The first thing to know is that the type of group used to control app deployment cannot be defined using Google Groups for Business (GG4B) but must be created using either the Groups icon within the admin console or through the Directory API. For this reason groups maintained using Google Cloud Directory Sync and most other third party products will work fine. Once created they can be managed through GG4B. Nested groups are supported.



The second thing is that groups can only be used to turn apps ON. This means that groups only have an effect if the sub-OU holding the user account sets the app to OFF. In this case the group setting (ON) overrides the sub-OU setting (OFF).

This might sound a bit limiting but that's not really the case.

Let's take a few examples.

Task 1: You need to turn on Blogger/Sites/Hangouts for a 6th form Media Class that contains user accounts held in a number of different sub-OU’s. The default action is set lower down the tree and turns these items OFF for all students. Prior to groups this was a big problem. You could either turn it ON for students or tie yourself in knots creating sub-OU’s. Now you can just create a new access group called app_Media_Group drop and turn on whatever apps you need for that group.

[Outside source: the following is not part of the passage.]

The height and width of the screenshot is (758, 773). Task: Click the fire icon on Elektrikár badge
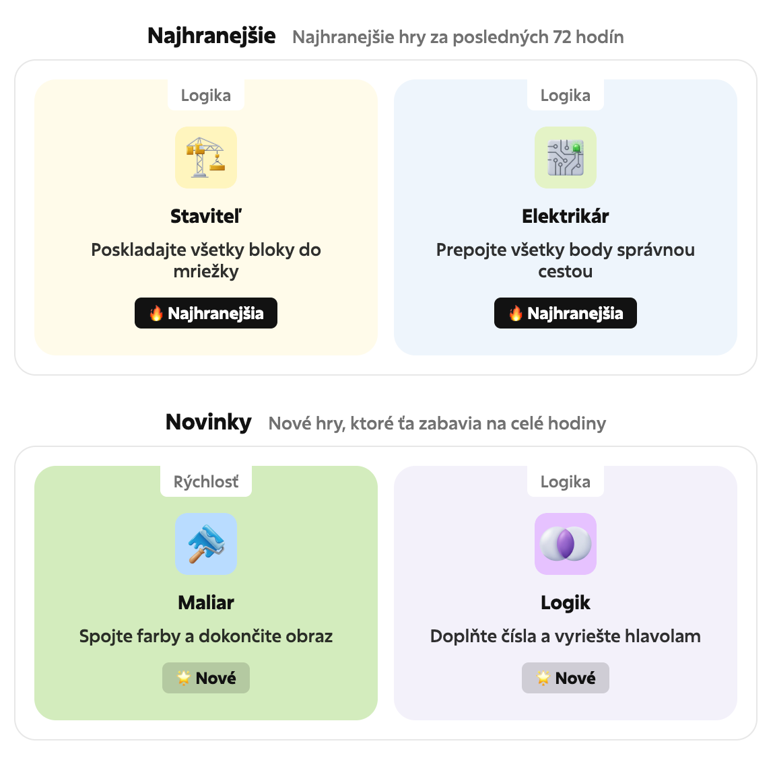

Task 2: You’ve been asked to trial Classroom in your school. You need to grant access to two teachers who’ll be taking the English class and a member of the SLT team. The problem here is the teachers reside in an sub-OU with all the other teachers, the SLT team are in the parent OU and the students in a complete different part of the tree with 60 other accounts. You consider the OU approach before realising that one of the students is already residing a sub-OU Penalty Box and can’t be be moved. Groups to the rescue again.

While we are on the subject of a Penalty Box it might seem like a good idea to allow groups to  turn apps OFF as well as ON to cover exactly this scenario but when you consider ease of use that may not be the case.  Flexibility often brings more complexity and in this case I believe Google got it exactly right because even with the added group filter it’s still pretty to work out what policy applies to which app.

In this example we have turned Jamboard OFF for all users at the root but then enabled it for the group called groupwithbusinessoff.



The console immediately shows it as ON for some with the View Details link to break out the information you need.





To examine the apps from the user perspective you can use the Apps card on the user account dialog.




Dropping the user account into the groupwithbusinessoff group shows the app being applied for that single user.


Like most of what Google does, application control through groups is a simple idea that’s been well implemented, but could it be better?

At the moment groups can only be applied for G Suite and Additional Google Services but not Marketplace apps which are more likely to be subject based. Also there's no sign yet of group based deployment from the Chrome Store which would be a real breakthrough.

Lastly since membership of a group can now enable an app, why not a Google Classroom.

Now there’s an idea, over to you Google.